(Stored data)
•••

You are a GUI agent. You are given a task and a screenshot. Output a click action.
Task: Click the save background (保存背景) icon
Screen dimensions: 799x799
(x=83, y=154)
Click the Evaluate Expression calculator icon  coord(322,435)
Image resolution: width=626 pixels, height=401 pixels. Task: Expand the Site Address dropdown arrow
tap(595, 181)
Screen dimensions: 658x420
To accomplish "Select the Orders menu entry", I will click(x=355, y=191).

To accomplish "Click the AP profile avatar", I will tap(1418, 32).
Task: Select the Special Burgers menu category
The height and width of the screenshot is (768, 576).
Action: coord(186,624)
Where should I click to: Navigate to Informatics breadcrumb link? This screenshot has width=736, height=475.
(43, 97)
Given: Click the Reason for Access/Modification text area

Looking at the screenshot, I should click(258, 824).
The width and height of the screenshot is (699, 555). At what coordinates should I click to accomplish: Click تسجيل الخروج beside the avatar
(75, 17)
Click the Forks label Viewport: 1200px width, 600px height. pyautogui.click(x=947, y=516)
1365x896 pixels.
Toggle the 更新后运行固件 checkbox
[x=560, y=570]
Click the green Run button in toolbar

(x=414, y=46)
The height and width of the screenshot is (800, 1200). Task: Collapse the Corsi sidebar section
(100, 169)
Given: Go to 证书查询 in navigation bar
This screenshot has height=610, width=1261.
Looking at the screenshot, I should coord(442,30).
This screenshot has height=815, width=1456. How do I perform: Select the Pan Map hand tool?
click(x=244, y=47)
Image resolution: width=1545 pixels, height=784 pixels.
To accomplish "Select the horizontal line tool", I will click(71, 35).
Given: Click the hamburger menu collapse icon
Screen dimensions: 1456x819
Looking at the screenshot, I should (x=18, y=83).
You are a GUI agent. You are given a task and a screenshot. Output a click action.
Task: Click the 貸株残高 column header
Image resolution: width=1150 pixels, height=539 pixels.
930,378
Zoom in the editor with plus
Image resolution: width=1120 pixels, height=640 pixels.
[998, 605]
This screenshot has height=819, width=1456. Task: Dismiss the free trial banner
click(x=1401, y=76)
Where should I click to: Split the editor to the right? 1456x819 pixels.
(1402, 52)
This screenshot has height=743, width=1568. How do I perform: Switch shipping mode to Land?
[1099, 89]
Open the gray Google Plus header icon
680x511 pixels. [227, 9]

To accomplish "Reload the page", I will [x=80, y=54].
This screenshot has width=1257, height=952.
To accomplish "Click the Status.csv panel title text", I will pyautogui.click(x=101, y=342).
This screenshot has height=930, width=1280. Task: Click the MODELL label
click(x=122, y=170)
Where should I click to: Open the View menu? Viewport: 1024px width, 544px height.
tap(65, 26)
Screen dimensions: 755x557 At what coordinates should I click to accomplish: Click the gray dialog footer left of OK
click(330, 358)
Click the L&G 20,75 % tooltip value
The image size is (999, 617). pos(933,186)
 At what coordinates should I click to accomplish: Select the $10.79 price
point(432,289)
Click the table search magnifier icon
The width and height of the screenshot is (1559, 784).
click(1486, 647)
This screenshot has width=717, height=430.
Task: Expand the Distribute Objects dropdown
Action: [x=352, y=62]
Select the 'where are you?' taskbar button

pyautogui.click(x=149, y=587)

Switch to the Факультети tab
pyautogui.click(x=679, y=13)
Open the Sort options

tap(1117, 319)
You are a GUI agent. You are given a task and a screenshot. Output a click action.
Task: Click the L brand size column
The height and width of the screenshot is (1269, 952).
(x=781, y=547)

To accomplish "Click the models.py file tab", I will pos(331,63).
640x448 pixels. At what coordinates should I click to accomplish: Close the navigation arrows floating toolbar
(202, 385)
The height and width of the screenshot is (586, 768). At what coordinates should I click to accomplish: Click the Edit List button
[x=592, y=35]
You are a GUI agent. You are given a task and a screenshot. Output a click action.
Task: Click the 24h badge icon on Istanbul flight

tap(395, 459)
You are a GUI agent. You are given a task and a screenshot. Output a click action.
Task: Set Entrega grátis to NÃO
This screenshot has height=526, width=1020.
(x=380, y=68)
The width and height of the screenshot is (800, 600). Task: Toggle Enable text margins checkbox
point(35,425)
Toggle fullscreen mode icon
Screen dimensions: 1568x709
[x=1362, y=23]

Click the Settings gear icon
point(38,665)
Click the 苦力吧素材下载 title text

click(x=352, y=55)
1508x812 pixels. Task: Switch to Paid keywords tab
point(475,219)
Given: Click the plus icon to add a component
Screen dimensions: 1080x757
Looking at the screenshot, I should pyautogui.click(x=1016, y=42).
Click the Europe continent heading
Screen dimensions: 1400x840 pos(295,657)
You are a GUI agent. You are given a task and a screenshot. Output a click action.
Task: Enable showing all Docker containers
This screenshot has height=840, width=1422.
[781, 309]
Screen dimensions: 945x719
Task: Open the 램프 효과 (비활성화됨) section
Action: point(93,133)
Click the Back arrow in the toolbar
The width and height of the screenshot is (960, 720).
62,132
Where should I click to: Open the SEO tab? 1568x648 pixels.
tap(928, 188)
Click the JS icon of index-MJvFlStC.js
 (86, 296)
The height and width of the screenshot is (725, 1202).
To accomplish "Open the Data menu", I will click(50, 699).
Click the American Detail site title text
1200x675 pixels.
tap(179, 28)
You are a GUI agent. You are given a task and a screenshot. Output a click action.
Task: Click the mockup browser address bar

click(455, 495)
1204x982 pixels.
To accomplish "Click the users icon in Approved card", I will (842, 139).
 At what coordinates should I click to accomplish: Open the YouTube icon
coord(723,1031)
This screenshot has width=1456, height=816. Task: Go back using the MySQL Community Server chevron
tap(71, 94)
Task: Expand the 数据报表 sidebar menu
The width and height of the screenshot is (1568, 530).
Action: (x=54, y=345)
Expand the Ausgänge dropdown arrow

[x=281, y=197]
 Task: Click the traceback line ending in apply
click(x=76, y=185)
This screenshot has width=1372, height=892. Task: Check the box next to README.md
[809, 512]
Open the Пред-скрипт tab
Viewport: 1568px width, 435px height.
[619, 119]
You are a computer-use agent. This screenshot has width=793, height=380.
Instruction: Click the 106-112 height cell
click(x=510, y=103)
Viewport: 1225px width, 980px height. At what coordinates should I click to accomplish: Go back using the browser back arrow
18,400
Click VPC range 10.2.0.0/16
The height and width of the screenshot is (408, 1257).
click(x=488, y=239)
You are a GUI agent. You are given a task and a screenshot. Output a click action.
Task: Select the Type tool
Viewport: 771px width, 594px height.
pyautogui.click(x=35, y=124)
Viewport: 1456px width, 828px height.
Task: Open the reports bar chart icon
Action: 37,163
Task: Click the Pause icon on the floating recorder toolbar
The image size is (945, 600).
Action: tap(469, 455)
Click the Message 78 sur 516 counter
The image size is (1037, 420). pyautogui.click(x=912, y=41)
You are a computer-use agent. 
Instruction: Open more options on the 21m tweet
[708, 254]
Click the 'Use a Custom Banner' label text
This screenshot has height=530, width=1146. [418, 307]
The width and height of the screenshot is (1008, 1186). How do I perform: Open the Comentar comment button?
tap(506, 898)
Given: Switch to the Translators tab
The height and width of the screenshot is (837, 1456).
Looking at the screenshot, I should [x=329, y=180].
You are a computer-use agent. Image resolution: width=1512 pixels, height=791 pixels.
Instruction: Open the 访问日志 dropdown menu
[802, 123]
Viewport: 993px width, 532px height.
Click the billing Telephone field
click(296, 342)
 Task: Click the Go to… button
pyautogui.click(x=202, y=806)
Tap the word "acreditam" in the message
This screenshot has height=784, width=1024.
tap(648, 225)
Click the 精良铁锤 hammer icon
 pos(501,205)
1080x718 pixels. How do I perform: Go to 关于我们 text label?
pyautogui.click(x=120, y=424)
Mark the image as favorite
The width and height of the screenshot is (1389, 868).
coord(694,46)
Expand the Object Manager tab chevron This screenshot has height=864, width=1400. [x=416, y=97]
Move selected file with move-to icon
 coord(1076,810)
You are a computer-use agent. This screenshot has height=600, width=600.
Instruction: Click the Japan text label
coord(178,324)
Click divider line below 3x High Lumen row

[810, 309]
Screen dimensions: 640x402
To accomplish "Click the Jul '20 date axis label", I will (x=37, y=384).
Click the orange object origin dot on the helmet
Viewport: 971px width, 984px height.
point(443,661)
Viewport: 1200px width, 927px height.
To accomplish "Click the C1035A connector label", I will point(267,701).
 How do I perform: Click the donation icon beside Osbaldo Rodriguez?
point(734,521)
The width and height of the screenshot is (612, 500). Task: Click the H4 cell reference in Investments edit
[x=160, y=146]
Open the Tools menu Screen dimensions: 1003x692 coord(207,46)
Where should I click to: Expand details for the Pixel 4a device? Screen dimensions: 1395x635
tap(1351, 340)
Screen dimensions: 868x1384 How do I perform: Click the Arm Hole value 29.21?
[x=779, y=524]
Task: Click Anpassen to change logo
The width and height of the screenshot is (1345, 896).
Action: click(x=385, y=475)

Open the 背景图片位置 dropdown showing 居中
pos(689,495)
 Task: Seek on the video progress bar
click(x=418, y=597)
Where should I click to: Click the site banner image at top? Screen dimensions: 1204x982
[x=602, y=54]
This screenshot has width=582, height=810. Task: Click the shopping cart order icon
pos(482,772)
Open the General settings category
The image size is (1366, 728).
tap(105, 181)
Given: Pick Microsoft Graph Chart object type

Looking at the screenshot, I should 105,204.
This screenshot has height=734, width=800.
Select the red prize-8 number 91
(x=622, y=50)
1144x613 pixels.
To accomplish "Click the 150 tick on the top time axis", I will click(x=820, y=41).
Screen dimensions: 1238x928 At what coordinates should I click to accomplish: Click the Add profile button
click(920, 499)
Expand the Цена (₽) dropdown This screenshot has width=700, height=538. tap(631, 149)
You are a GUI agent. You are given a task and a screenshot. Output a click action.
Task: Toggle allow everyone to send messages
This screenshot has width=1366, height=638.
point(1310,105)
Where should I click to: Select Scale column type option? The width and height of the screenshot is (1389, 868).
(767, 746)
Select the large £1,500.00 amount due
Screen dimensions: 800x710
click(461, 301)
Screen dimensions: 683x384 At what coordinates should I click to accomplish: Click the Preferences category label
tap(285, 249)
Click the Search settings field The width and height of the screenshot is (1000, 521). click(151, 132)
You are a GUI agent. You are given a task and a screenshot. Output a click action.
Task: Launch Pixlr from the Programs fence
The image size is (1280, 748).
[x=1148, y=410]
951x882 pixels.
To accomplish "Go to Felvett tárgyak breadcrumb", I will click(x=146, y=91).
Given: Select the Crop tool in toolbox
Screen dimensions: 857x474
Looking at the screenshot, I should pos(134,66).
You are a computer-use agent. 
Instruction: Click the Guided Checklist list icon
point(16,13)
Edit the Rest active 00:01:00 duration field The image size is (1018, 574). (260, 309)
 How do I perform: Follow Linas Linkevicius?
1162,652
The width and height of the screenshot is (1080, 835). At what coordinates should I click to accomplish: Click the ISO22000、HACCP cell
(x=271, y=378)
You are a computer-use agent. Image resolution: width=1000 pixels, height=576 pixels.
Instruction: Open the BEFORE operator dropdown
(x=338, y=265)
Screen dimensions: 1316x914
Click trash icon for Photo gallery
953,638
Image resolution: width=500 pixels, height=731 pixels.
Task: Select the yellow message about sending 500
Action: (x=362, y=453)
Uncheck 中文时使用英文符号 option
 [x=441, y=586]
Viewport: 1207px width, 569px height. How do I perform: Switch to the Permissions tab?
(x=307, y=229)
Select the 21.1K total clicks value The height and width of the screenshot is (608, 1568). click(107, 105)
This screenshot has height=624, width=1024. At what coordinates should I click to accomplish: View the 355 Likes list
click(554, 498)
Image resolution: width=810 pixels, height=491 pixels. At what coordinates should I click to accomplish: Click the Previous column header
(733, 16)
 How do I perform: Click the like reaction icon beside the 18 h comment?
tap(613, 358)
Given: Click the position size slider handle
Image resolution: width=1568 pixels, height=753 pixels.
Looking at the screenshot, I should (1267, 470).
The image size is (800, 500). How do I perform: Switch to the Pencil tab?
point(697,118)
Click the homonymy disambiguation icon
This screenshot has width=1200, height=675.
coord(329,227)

•••

(Do this) Output the part of the listing above that opens with the line containing "The width and height of the screenshot is (1080, 835)." and closes with the line containing "click(554, 498)", repeating those lines exactly as they appear.

(Answer to the exercise)
The width and height of the screenshot is (1080, 835). At what coordinates should I click to accomplish: Click the ISO22000、HACCP cell
(x=271, y=378)
You are a computer-use agent. Image resolution: width=1000 pixels, height=576 pixels.
Instruction: Open the BEFORE operator dropdown
(x=338, y=265)
Screen dimensions: 1316x914
Click trash icon for Photo gallery
953,638
Image resolution: width=500 pixels, height=731 pixels.
Task: Select the yellow message about sending 500
Action: (x=362, y=453)
Uncheck 中文时使用英文符号 option
 [x=441, y=586]
Viewport: 1207px width, 569px height. How do I perform: Switch to the Permissions tab?
(x=307, y=229)
Select the 21.1K total clicks value The height and width of the screenshot is (608, 1568). click(107, 105)
This screenshot has height=624, width=1024. At what coordinates should I click to accomplish: View the 355 Likes list
click(554, 498)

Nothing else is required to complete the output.